## PROBLEM REQUIREMENTS
Repeat each line of the records below exactly.

[RECORDS SHOWN Boundary: Start]

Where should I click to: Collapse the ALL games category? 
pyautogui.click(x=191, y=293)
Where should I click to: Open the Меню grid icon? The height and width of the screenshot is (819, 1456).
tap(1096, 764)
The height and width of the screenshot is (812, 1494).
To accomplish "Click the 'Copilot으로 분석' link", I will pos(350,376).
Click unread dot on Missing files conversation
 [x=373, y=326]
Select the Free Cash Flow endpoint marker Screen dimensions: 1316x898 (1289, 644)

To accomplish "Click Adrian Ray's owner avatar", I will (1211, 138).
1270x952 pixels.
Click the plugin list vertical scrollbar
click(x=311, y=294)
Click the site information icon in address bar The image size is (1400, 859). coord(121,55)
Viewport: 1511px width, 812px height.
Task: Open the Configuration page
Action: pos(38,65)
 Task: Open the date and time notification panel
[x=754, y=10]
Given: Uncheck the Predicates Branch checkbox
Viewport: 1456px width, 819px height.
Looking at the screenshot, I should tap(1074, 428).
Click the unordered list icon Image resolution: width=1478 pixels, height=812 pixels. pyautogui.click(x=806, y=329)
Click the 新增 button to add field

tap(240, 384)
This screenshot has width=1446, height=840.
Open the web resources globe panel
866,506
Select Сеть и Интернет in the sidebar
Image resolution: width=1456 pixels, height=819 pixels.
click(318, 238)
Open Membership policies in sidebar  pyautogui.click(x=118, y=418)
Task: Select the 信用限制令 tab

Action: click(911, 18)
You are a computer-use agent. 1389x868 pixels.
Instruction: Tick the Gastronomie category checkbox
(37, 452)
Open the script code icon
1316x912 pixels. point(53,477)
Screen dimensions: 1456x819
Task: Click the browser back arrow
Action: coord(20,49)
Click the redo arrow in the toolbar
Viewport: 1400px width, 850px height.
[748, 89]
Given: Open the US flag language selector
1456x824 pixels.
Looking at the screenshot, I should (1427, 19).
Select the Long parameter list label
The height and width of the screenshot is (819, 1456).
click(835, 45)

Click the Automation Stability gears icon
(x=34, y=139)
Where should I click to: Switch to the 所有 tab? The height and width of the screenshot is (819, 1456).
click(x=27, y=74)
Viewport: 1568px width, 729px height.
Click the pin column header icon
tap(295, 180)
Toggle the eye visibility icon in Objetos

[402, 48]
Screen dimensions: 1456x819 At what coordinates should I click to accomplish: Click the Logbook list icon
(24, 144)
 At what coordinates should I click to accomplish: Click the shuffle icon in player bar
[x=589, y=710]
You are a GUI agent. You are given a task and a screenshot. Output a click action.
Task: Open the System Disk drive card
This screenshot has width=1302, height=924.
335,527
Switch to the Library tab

[RECORDS SHOWN Boundary: End]

## THE COMPLETED TASK
Where should I click to: Collapse the ALL games category? 
pyautogui.click(x=191, y=293)
Where should I click to: Open the Меню grid icon? The height and width of the screenshot is (819, 1456).
tap(1096, 764)
The height and width of the screenshot is (812, 1494).
To accomplish "Click the 'Copilot으로 분석' link", I will pos(350,376).
Click unread dot on Missing files conversation
 [x=373, y=326]
Select the Free Cash Flow endpoint marker Screen dimensions: 1316x898 (1289, 644)

To accomplish "Click Adrian Ray's owner avatar", I will (1211, 138).
1270x952 pixels.
Click the plugin list vertical scrollbar
click(x=311, y=294)
Click the site information icon in address bar The image size is (1400, 859). coord(121,55)
Viewport: 1511px width, 812px height.
Task: Open the Configuration page
Action: pos(38,65)
 Task: Open the date and time notification panel
[x=754, y=10]
Given: Uncheck the Predicates Branch checkbox
Viewport: 1456px width, 819px height.
Looking at the screenshot, I should tap(1074, 428).
Click the unordered list icon Image resolution: width=1478 pixels, height=812 pixels. pyautogui.click(x=806, y=329)
Click the 新增 button to add field

tap(240, 384)
This screenshot has width=1446, height=840.
Open the web resources globe panel
866,506
Select Сеть и Интернет in the sidebar
Image resolution: width=1456 pixels, height=819 pixels.
click(318, 238)
Open Membership policies in sidebar  pyautogui.click(x=118, y=418)
Task: Select the 信用限制令 tab

Action: click(911, 18)
You are a computer-use agent. 1389x868 pixels.
Instruction: Tick the Gastronomie category checkbox
(37, 452)
Open the script code icon
1316x912 pixels. point(53,477)
Screen dimensions: 1456x819
Task: Click the browser back arrow
Action: coord(20,49)
Click the redo arrow in the toolbar
Viewport: 1400px width, 850px height.
[748, 89]
Given: Open the US flag language selector
1456x824 pixels.
Looking at the screenshot, I should (1427, 19).
Select the Long parameter list label
The height and width of the screenshot is (819, 1456).
click(835, 45)

Click the Automation Stability gears icon
(x=34, y=139)
Where should I click to: Switch to the 所有 tab? The height and width of the screenshot is (819, 1456).
click(x=27, y=74)
Viewport: 1568px width, 729px height.
Click the pin column header icon
tap(295, 180)
Toggle the eye visibility icon in Objetos

[402, 48]
Screen dimensions: 1456x819 At what coordinates should I click to accomplish: Click the Logbook list icon
(24, 144)
 At what coordinates should I click to accomplish: Click the shuffle icon in player bar
[x=589, y=710]
You are a GUI agent. You are given a task and a screenshot. Output a click action.
Task: Open the System Disk drive card
This screenshot has width=1302, height=924.
335,527
Switch to the Library tab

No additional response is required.